The kanamycin cassette was eliminated by introducing the temperature sensitive vector
pCP20 that expresses the FLP recombinase and subsequent incubation at 42°C to remove
pCP20. The BW25113ΔcsgC was made by flipping the kanamycin cassette out from BW25113Δcsg::kan
from the Keio collection (Baba et al., 2006). Gene deletion was confirmed by the csgB
upstream primer CACGGCTTGTGCGCAAGACA and csgC flanking primers AGTGGAACGGCAAAAATTCTG
and TTATTCTATTTCCTCAATGA.
To make the plasmid expressing CsgG C230A, the fragment of CsgG C230A was amplified
by fusion PCR with the primer set: CATGCCATGGCCATGCAGCGCTTATTTCTTTTGGTTGCCG, CCTGTTATGCTGGCGCTGATGTCGGCT,
AGCCGACATCAGCGCCAGCATAACAGG, CGGGATCCTCAGGATTCCGGTGGAACCGACATATG (the restriction
sites are underlined). The fragment was cloned into the NcoI and BamHI sites of the
pTrc99A vector.
Bile Salt and Deoxycholate Assay
Overnight cultures in LB broth were normalized by optical density at 600 nm. Serial
base two dilutions were prepared and 3 μl of diluted culture were spotted on LB-no
salt agar (5 g/L yeast extract, 10 g/L bacto tryptone, and 1.5% [w/v] agar) plates
containing 2% (w/v) bile salt (Sigma) or 2% (w/v) deoxycholate (DOC) to induce curli
expression. Bacteria were cultured at 26°C for 24 hr before visual assessment of bacterial
growth.
Pellicle Formation Assay
Overnight cultures in LB broth were normalized by optical density at 600 nm. A 2-μl
aliquot of bacterial culture was diluted into 2 ml liquid LB-no salt broth in wells
of a 24-well cell culture microtiter plate (Greiner Bio-one) (Cegelski et al., 2009).

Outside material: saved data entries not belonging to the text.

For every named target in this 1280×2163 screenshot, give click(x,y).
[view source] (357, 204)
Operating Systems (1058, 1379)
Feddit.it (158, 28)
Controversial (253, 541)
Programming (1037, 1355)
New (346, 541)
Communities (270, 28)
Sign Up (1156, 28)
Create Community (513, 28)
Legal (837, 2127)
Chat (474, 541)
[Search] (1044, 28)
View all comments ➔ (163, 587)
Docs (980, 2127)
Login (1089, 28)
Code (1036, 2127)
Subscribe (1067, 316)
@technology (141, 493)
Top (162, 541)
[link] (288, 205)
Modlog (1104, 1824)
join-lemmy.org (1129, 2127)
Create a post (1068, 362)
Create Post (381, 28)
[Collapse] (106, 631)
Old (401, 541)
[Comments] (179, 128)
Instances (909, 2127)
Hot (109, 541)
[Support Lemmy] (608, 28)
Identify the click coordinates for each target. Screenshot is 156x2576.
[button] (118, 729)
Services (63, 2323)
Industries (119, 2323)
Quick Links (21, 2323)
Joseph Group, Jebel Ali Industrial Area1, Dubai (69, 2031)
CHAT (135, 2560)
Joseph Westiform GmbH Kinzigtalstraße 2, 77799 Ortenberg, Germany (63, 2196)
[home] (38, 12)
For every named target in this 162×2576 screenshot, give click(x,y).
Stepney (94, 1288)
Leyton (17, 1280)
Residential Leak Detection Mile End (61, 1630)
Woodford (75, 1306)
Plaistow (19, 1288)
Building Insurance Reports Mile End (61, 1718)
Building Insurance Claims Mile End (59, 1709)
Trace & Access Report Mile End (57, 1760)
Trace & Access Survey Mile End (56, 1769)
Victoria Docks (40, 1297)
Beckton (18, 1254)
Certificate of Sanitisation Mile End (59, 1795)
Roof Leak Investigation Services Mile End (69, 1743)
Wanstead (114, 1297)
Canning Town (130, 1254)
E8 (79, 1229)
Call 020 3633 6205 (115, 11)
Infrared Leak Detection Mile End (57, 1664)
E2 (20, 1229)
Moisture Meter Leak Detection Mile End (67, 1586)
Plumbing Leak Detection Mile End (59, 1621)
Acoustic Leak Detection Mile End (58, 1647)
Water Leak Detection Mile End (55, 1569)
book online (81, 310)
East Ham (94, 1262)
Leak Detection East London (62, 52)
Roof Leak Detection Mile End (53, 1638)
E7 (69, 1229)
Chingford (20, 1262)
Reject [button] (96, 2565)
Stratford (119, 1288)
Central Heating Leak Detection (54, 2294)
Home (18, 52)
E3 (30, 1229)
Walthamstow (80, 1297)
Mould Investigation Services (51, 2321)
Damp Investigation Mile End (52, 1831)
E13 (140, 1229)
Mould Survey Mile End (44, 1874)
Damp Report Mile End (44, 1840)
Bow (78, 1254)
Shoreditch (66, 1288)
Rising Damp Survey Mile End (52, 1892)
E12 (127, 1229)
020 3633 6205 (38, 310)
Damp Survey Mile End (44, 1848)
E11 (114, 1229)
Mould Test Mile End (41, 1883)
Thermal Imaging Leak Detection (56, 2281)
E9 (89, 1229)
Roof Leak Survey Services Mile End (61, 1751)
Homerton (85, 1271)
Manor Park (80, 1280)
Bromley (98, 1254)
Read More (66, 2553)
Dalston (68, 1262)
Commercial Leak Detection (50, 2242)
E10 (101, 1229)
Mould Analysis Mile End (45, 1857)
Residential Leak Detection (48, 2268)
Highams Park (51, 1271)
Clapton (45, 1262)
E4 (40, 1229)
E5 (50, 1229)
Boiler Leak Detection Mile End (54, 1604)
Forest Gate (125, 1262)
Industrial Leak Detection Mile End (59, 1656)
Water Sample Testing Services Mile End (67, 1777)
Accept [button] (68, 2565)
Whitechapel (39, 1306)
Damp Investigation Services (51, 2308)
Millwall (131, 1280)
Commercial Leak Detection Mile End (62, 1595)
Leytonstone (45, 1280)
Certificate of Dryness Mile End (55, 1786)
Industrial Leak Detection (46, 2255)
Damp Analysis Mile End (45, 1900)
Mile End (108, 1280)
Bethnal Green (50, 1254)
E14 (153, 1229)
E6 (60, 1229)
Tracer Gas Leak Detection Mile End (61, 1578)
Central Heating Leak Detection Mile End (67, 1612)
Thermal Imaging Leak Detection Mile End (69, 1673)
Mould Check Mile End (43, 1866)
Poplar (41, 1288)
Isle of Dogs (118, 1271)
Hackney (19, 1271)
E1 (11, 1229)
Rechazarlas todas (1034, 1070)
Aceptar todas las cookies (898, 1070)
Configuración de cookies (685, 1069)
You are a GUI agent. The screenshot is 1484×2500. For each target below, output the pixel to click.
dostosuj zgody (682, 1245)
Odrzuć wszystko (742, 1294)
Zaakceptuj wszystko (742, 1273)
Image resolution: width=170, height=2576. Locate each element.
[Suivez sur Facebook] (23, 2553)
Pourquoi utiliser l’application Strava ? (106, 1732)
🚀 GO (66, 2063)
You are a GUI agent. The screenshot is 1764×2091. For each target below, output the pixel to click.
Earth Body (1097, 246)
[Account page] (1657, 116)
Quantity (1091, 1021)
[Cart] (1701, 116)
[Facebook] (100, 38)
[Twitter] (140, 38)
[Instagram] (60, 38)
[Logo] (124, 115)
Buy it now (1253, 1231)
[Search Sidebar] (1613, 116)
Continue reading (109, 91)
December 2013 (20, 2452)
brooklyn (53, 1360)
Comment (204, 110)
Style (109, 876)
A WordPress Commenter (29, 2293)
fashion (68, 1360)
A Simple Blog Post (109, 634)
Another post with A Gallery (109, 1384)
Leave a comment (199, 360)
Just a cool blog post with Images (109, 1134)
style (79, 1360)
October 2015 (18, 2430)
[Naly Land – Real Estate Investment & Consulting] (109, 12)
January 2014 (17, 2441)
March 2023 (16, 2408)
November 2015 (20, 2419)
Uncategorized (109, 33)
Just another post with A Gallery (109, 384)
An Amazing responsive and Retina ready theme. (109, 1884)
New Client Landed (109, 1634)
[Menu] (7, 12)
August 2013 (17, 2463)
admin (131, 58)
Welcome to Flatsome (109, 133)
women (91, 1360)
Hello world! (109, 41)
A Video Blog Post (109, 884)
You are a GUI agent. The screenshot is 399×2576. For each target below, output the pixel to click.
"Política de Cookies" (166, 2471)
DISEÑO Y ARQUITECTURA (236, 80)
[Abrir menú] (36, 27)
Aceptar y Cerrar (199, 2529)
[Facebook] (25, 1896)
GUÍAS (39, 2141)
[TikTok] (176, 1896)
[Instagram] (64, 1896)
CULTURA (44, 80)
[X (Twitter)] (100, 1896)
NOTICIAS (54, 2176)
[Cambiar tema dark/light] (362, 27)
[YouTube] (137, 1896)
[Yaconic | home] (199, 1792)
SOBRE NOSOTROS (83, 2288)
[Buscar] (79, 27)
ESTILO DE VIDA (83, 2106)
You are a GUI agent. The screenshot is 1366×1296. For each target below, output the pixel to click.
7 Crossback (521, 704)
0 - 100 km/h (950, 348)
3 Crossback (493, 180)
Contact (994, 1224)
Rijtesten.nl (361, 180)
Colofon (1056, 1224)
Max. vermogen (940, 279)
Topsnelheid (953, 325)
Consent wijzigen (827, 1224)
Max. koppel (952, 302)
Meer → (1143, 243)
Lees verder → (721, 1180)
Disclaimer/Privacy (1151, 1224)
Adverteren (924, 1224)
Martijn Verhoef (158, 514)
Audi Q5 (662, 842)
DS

Pellicle formation was observed after 3 days static growth at 26°C.
Biofilm Quantification
MC4100 strains form an air-liquid-interface biofilm on the polystyrene wall of 96-well
plates. Quantification of biomass was performed as described previously (Merritt et al.,
2005). Tested strains were grown overnight at 37°C in LB, normalized by OD600, and
diluted by 1:100-fold into 200 μl liquid LB-no salt or YESCA, incubated at 26°C statically
for 5 or 7 days. Six replicates of each strain were inoculated. Planktonic bacteria
were removed and plates were washed three times with deionized water. Biofilm was
stained with 200 μl 0.1% crystal violet (CV) for 5 min at room temperature. The plates
were then rinsed three times with water. The biomass was determined by solubilize
CV into 95% ethanol and measure the OD at 590 nm.
Western Blotting
CsgA and CsgG levels were determined by western blotting of bacterial whole-cell lysates
as previously described (Wang and Chapman, 2008). Bacteria grown on YESCA agar plates
at 26°C for 24 hr or 48 hr were collected in PBS buffer, normalized by OD600, and
pretreated with or without HFIP (1,1,1,3,3,3-Hexafluoro-2-propanol). Samples were
separated by 15% SDS-PAGE gel and proteins were probed with αCsgA or αCsgG antibody.